» What needs to be done: Start to finish, the listing must be rewritten exactly.

» Exercise data:
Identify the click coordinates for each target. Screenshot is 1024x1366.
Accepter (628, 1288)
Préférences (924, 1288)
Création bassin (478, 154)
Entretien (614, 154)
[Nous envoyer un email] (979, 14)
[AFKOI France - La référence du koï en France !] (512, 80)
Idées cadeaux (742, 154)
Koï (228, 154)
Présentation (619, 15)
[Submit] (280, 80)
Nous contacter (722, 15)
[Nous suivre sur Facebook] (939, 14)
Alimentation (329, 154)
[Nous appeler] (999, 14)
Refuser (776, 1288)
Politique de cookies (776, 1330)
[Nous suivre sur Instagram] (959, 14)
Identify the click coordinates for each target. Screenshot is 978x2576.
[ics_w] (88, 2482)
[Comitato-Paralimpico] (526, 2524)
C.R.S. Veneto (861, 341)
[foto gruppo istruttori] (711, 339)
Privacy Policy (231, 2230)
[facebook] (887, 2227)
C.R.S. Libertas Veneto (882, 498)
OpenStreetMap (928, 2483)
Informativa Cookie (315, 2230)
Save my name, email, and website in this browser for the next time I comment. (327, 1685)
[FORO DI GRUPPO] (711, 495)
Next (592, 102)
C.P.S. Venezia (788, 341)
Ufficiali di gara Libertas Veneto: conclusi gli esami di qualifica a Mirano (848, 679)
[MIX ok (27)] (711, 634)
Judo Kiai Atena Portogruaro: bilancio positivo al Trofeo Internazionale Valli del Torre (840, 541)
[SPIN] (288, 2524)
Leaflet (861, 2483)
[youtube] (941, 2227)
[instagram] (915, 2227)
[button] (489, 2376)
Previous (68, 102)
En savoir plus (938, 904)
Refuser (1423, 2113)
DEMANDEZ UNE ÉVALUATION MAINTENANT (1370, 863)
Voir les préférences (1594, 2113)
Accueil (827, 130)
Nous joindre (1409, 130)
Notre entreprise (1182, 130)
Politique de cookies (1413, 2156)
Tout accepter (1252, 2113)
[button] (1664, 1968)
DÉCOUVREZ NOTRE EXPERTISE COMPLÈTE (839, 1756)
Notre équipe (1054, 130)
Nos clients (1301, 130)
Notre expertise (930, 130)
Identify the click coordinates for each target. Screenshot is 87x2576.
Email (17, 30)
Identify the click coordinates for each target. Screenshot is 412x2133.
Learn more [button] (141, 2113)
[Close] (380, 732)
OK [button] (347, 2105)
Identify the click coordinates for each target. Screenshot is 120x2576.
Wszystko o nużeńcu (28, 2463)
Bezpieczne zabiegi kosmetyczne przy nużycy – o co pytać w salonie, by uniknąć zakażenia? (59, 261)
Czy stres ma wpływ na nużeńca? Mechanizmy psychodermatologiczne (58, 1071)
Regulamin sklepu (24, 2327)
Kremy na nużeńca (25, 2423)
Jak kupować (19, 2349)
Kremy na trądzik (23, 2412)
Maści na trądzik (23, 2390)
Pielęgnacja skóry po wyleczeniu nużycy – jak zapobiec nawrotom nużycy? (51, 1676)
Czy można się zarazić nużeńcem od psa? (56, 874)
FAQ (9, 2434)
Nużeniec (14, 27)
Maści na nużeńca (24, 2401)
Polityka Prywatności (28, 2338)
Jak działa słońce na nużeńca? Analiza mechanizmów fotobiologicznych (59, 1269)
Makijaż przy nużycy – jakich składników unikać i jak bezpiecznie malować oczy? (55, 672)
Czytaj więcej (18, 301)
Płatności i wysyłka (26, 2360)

» Response box:
Identify the click coordinates for each target. Screenshot is 1024x1366.
Accepter (628, 1288)
Préférences (924, 1288)
Création bassin (478, 154)
Entretien (614, 154)
[Nous envoyer un email] (979, 14)
[AFKOI France - La référence du koï en France !] (512, 80)
Idées cadeaux (742, 154)
Koï (228, 154)
Présentation (619, 15)
[Submit] (280, 80)
Nous contacter (722, 15)
[Nous suivre sur Facebook] (939, 14)
Alimentation (329, 154)
[Nous appeler] (999, 14)
Refuser (776, 1288)
Politique de cookies (776, 1330)
[Nous suivre sur Instagram] (959, 14)
Identify the click coordinates for each target. Screenshot is 978x2576.
[ics_w] (88, 2482)
[Comitato-Paralimpico] (526, 2524)
C.R.S. Veneto (861, 341)
[foto gruppo istruttori] (711, 339)
Privacy Policy (231, 2230)
[facebook] (887, 2227)
C.R.S. Libertas Veneto (882, 498)
OpenStreetMap (928, 2483)
Informativa Cookie (315, 2230)
Save my name, email, and website in this browser for the next time I comment. (327, 1685)
[FORO DI GRUPPO] (711, 495)
Next (592, 102)
C.P.S. Venezia (788, 341)
Ufficiali di gara Libertas Veneto: conclusi gli esami di qualifica a Mirano (848, 679)
[MIX ok (27)] (711, 634)
Judo Kiai Atena Portogruaro: bilancio positivo al Trofeo Internazionale Valli del Torre (840, 541)
[SPIN] (288, 2524)
Leaflet (861, 2483)
[youtube] (941, 2227)
[instagram] (915, 2227)
[button] (489, 2376)
Previous (68, 102)
En savoir plus (938, 904)
Refuser (1423, 2113)
DEMANDEZ UNE ÉVALUATION MAINTENANT (1370, 863)
Voir les préférences (1594, 2113)
Accueil (827, 130)
Nous joindre (1409, 130)
Notre entreprise (1182, 130)
Politique de cookies (1413, 2156)
Tout accepter (1252, 2113)
[button] (1664, 1968)
DÉCOUVREZ NOTRE EXPERTISE COMPLÈTE (839, 1756)
Notre équipe (1054, 130)
Nos clients (1301, 130)
Notre expertise (930, 130)
Identify the click coordinates for each target. Screenshot is 87x2576.
Email (17, 30)
Identify the click coordinates for each target. Screenshot is 412x2133.
Learn more [button] (141, 2113)
[Close] (380, 732)
OK [button] (347, 2105)
Identify the click coordinates for each target. Screenshot is 120x2576.
Wszystko o nużeńcu (28, 2463)
Bezpieczne zabiegi kosmetyczne przy nużycy – o co pytać w salonie, by uniknąć zakażenia? (59, 261)
Czy stres ma wpływ na nużeńca? Mechanizmy psychodermatologiczne (58, 1071)
Regulamin sklepu (24, 2327)
Kremy na nużeńca (25, 2423)
Jak kupować (19, 2349)
Kremy na trądzik (23, 2412)
Maści na trądzik (23, 2390)
Pielęgnacja skóry po wyleczeniu nużycy – jak zapobiec nawrotom nużycy? (51, 1676)
Czy można się zarazić nużeńcem od psa? (56, 874)
FAQ (9, 2434)
Nużeniec (14, 27)
Maści na nużeńca (24, 2401)
Polityka Prywatności (28, 2338)
Jak działa słońce na nużeńca? Analiza mechanizmów fotobiologicznych (59, 1269)
Makijaż przy nużycy – jakich składników unikać i jak bezpiecznie malować oczy? (55, 672)
Czytaj więcej (18, 301)
Płatności i wysyłka (26, 2360)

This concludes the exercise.